Personal information
- Full name: William Yardley
- Born: 10 June 1849 Bombay, British India
- Died: 28 October 1900 (aged 51) Kingston-upon-Thames, Surrey, England
- Batting: Right-handed
- Bowling: Slow left-arm orthodox
- Role: Batsman, wicket-keeper

Domestic team information
- 1868–1878: Kent
- 1869–1872: Cambridge University
- FC debut: 5 August 1868 Kent v Gentlemen of MCC
- Last FC: 22 August 1878 Kent v Lancashire

Career statistics
| Competition | First-class |
| Matches | 83 |
| Runs scored | 3,609 |
| Batting average | 25.77 |
| 100s/50s | 3/19 |
| Top score | 130 |
| Balls bowled | 360 |
| Wickets | 7 |
| Bowling average | 32.42 |
| 5 wickets in innings | 0 |
| 10 wickets in match | 0 |
| Best bowling | 2/10 |
| Catches/stumpings | 43/6 |
- Source: ESPNcricinfo, 28 November 2007

= William Yardley (cricketer) =

English cricketer and playwright

William Yardley (10 June 1849 - 28 October 1900) was an English cricketer who played first-class cricket for Kent County Cricket Club from 1868 to 1878 and for Cambridge University from 1869 to 1872. In the early 1870s, only W. G. Grace was reckoned his superior amongst amateur batsmen.
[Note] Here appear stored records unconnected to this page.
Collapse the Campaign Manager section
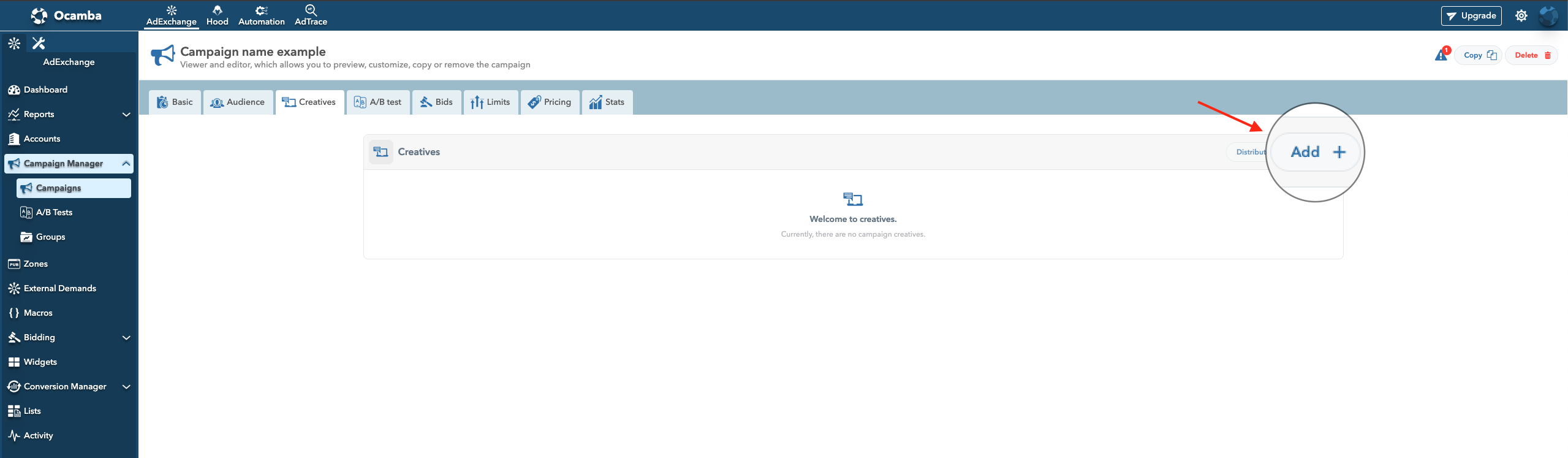Viewport: 1568px width, 458px height. point(126,163)
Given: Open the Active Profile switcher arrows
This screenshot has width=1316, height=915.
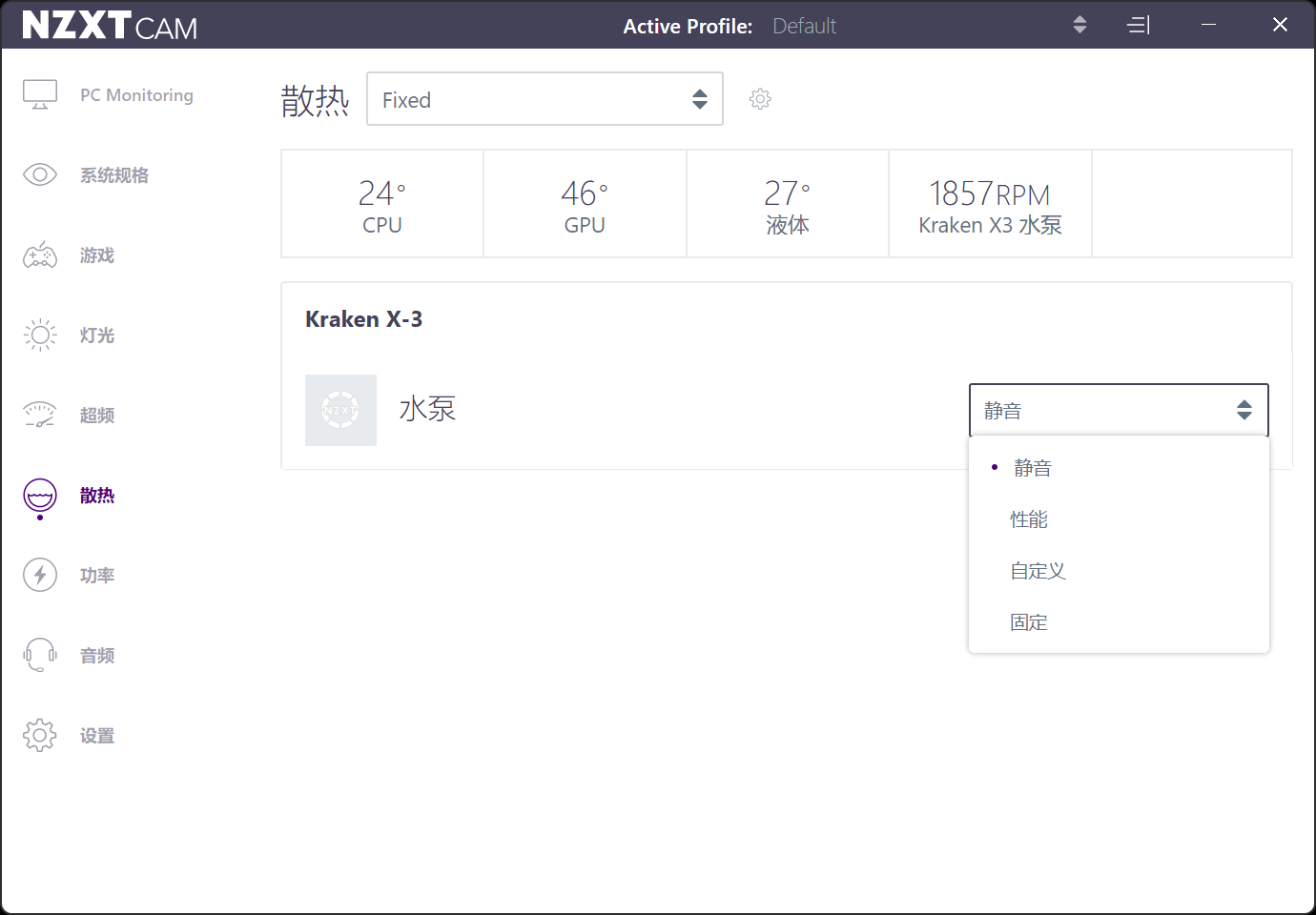Looking at the screenshot, I should [1080, 26].
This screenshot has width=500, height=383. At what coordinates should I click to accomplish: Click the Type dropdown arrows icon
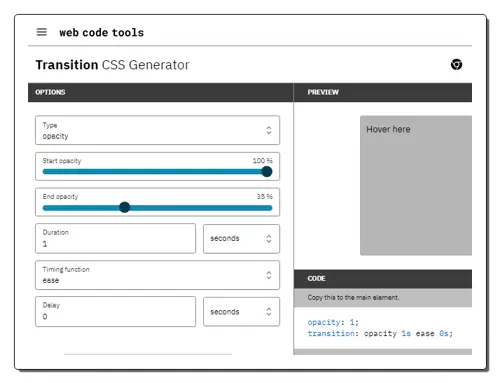click(x=269, y=130)

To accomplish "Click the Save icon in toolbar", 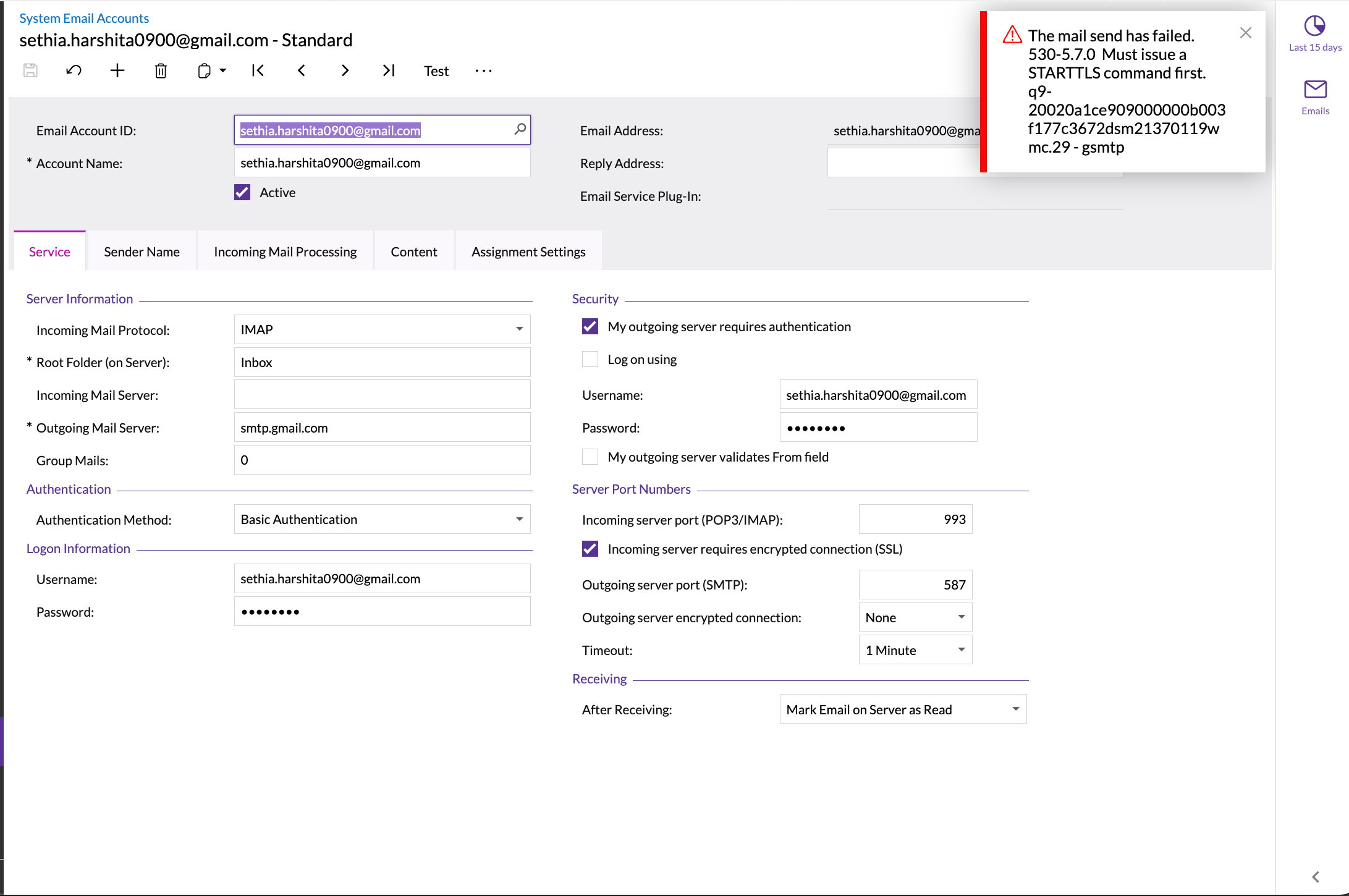I will point(29,71).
Yardley was also an actor, playwright and drama critic.

Yardley was born at Bombay (now Mumbai) in India, the eldest son of Sir William Yardley, Chief Justice of Bombay. He was educated at Rugby School and Trinity College, Cambridge. He was admitted at the Middle Temple in 1868 and called to the Bar on 27 January 1873. He practised on the South-Eastern Circuit. He acted for Canterbury Old Stagers and with Herbert Gardner wrote some of the best plays and epilogues they produced.

==Cricket career==
Yardley played cricket for Kent from 1868 to 1878, but his most famous deeds were for Cambridge University, for whom he played from 1869 to 1872. Two of his three hundreds were made in the University Match. His 100 in 1870 was the first in the history of the fixture and his 130 in 1872 was his career highest score. The 1870 fixture was "Cobden's Match", when F. C. Cobden's taking of the last three Oxford wickets in consecutive balls gave Cambridge victory by 2 runs, but Cobden's heroics would not have been possible but for Yardley's contribution.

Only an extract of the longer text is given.